Monday, March 30, 2020

Mysterious Encounter


"Silent friend of many distances, feel
how your breath enlarges all of space.
Let your presence ring out like a bell
into the night. What feeds upon your face

grows mighty from the nourishment thus offered.
Move through transformation, out and in.
What is the deepest loss that you have suffered?
If drinking is bitter, change yourself to wine.

In this immeasurable darkness, be the power
that rounds your senses in their magic ring,
the sense of their mysterious encounter.

And if the earthly no longer knows your name,
whisper to the silent earth: I’m flowing.
To the flashing water say: I am."

- Rainer Maria Rilke (1875 - 1926)

Sunday, March 29, 2020

Nature's Eternity


"If we are absorbed in a movie it may seem at first that the screen lies behind the image. Likewise, if we are so captivated by experience that we overlook the simple experience of being aware or awareness itself, we may first locate it in the background of experience. In this first step, being aware or awareness itself is recognized as the subjective witness of all objective experience. Looking more closely we see that the screen is not just in the background of the image but entirely pervades it. Likewise, all experience is permeated with the knowing with which it is known. It is saturated with the experience of being aware or awareness itself. There is no part of a thought, feeling, sensation or perception that is not infused with the knowing of it. 

This second realization collapses, at least to a degree, the distinction between awareness and its objects. In the third step, we understand that it is not even legitimate to claim that knowing, being aware or awareness itself pervades all experience, as if experience were one thing and awareness another. Just as the screen is all there is to an image, so pure knowing, being aware or awareness itself is all there is to experience.
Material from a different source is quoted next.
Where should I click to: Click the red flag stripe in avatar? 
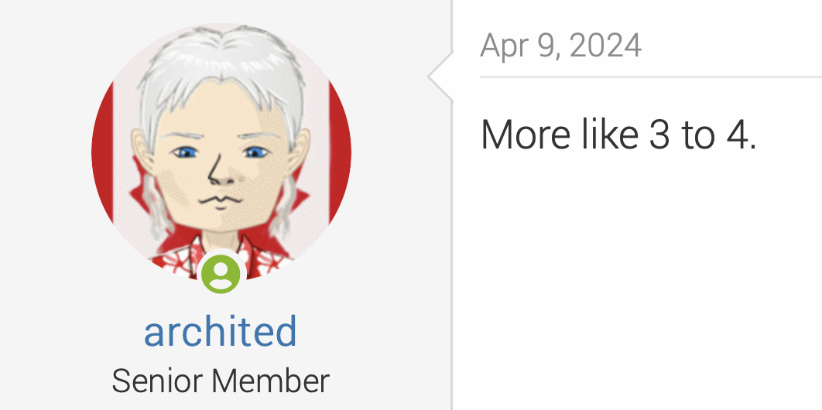point(341,152)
All there is to a thought is thinking, and all there is to thinking is knowing. All there is to an emotion is feeling, and all there is to feeling is knowing. All there is to a sensation is sensing, and all there is to sensing is knowing. All there is to a perception is perceiving, and all there is to perceiving is knowing. Thus, all there is to experience is knowing, and it is knowing that knows this knowing. Being all alone, with nothing in itself other than itself with which it could be limited or divided, knowing or pure awareness is whole, perfect, complete, indivisible and without limits. 

This absence of duality, separation or otherness is the experience of love or beauty, in which any distinction between a self and an object, other or world has dissolved. Thus, love and beauty are the nature of awareness. In the familiar experience of love or beauty, awareness is tasting its own eternal, infinite reality. It is in this context that the painter Paul Cézanne said that art gives us the ‘taste of nature’s eternity’."

- Rupert Spira (1960 - )

Thursday, March 26, 2020

Expressing the Spiritual


"Why is abstract art perfectly aligned with the spiritual? Abstract art can capture all manner of thoughts, feelings, and emotions. According to scholar and curator Kirk Varnedoe, who wrote Pictures of Nothing: Abstract Art Since Pollock, it 'absorbs projection and generates meaning ahead of naming, establishing the form of things unknown, sui generis, in their peculiar complexities,' Moreover, abstraction offers a 'form of enrichment and alteration of experience denied to the fixed mimesis of known things.' It expands beyond depictions of the real world and engenders its own reality. As our ideas of spirituality change over time, abstract idioms evolve, and through abstraction we 'regenerate ourselves by bathing in the extreme...' It is precisely because abstraction is on 'the borderland around the opening into nothingness' that it is such an effective means of expressing the spiritual. Liberated from the constraints of depicting the real world, abstract art is free to explore the invisible Other. It can reflect the subjective reality of the spiritual -  inner states of being and spiritual presence - through materials, form, and color alone. For such an adventure, what vehicle - with its ability to convey the complex range of human experience - is more adept at engaging the spiritual in art?"